It is no takeover: The top 10 remains nearly all European, with Felix Auger-Aliassime of Canada as the lone interloper. But it is progress, and there appears to be considerable upside.
“I think that’s true,” said Patrick McEnroe, an ESPN analyst, former pro player and U.S. Davis Cup captain. “I think particularly from Opelka, Brooksby, Korda and maybe throw Fritz in there, although I don’t know if he’s got the athleticism to get to the top-top.”
McEnroe, like a lot of people in tennis, looks at the 18-year-old Spaniard Carlos Alcaraz, with his blazing speed and all-action, all-court game, and clearly sees a future No. 1 player.
“I wouldn’t say that about the Americans,” McEnroe said. “But I would say, to me, I could see Brooksby, Korda and Opelka definitely hitting the top five at some point and definitely getting to the final four or final of a major. That’s what it’s going to take to get the average fan a little bit more interested in it, no doubt. So, I’m very optimistic, and if you have one or two of those guys do that, I think the other guys will feel even more emboldened.”
For now, the Americans have a daunting Wednesday ahead with Opelka facing Nadal, Brooksby facing the defending tournament champion Cameron Norrie, Fritz facing the No. 29 seed Alex de Minaur, and Isner facing the No. 33 seed Grigor Dimitrov.
This has been a long time building, and McEnroe had a view near the ground floor as the head of the United States Tennis Association’s player development program.
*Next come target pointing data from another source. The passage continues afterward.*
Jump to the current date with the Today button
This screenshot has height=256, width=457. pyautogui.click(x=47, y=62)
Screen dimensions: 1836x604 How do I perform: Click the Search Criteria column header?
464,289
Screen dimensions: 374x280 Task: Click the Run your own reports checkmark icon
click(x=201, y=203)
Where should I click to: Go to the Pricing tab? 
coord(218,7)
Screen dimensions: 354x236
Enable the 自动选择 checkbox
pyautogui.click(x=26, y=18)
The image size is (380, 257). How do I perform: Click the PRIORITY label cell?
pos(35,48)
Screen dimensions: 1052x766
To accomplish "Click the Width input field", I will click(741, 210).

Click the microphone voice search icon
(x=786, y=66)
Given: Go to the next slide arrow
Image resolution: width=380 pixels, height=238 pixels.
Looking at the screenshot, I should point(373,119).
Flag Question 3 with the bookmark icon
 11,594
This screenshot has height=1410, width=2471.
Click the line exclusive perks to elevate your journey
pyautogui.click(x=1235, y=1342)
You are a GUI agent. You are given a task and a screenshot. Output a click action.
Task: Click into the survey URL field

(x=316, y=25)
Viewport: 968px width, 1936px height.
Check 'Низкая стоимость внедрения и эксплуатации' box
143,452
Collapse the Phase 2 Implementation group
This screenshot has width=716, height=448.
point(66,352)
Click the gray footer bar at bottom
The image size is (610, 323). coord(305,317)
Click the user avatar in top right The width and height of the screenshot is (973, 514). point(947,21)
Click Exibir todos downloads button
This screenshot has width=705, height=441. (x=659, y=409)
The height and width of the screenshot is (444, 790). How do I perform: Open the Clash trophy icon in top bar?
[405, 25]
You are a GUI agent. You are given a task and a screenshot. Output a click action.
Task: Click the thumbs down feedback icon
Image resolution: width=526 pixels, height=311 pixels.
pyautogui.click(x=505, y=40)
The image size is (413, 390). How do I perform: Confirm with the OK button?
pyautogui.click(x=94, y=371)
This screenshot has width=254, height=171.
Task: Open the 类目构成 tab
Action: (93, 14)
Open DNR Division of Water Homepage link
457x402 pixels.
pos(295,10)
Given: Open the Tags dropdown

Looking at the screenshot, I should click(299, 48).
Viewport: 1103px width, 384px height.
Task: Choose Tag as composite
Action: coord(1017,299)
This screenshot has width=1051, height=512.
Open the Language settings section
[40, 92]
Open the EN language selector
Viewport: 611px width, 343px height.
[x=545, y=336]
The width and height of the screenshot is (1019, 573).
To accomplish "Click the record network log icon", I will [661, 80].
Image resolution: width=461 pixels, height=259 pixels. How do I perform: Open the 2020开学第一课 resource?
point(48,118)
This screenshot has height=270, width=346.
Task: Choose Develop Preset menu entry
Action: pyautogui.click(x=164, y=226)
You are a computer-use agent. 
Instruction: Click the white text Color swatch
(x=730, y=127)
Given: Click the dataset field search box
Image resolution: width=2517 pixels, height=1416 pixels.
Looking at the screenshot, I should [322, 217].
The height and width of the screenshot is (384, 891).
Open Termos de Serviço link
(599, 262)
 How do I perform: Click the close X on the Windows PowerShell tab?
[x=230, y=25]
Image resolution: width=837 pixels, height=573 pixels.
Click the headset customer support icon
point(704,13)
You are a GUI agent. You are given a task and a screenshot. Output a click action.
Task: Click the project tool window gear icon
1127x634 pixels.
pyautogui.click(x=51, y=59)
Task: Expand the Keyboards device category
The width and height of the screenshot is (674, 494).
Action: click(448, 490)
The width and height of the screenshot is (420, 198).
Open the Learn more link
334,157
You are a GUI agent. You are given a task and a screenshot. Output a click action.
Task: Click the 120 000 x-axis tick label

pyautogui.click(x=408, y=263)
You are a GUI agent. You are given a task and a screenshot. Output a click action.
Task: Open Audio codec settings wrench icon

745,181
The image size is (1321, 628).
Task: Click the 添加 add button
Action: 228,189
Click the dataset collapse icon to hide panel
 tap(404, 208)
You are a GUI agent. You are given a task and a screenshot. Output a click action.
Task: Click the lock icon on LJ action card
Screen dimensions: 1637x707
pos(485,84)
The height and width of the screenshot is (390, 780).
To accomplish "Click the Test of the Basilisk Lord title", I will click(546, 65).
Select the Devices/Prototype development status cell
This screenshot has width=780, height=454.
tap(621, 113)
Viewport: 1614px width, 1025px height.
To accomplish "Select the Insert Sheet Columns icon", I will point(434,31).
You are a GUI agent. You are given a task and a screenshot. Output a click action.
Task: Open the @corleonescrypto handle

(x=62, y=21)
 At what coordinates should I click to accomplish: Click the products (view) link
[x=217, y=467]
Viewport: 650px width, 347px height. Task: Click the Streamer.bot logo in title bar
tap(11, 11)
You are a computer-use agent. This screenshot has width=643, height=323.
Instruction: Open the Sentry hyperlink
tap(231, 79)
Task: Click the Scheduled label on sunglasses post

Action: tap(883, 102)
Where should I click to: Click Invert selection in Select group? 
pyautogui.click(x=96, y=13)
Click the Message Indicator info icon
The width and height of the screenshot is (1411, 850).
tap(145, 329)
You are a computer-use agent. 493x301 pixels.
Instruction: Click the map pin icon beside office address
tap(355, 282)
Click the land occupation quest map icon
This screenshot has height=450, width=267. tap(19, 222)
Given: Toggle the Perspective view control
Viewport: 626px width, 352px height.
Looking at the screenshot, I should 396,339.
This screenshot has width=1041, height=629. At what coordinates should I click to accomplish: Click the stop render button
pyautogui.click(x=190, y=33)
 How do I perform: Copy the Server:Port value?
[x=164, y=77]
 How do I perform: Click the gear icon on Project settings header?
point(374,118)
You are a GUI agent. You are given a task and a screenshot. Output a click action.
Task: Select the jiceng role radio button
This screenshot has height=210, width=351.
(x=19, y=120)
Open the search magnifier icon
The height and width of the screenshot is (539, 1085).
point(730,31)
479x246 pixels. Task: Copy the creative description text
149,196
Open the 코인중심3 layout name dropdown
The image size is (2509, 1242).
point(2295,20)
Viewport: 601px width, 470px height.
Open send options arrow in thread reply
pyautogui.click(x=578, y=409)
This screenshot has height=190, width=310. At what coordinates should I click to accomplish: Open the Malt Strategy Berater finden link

He was pushed out in late 2014 in part because of poor men’s tour results. When his tenure ended, Isner was the only American man ranked in the top 50, but while in his role, McEnroe heard and saw plenty of Opelka, Paul, Fritz and Frances Tiafoe, a charismatic African American player from the Washington, D.C., area.
All four are projected to be ranked in the top 40 after this tournament, with Opelka currently the top-ranked American at No. 17.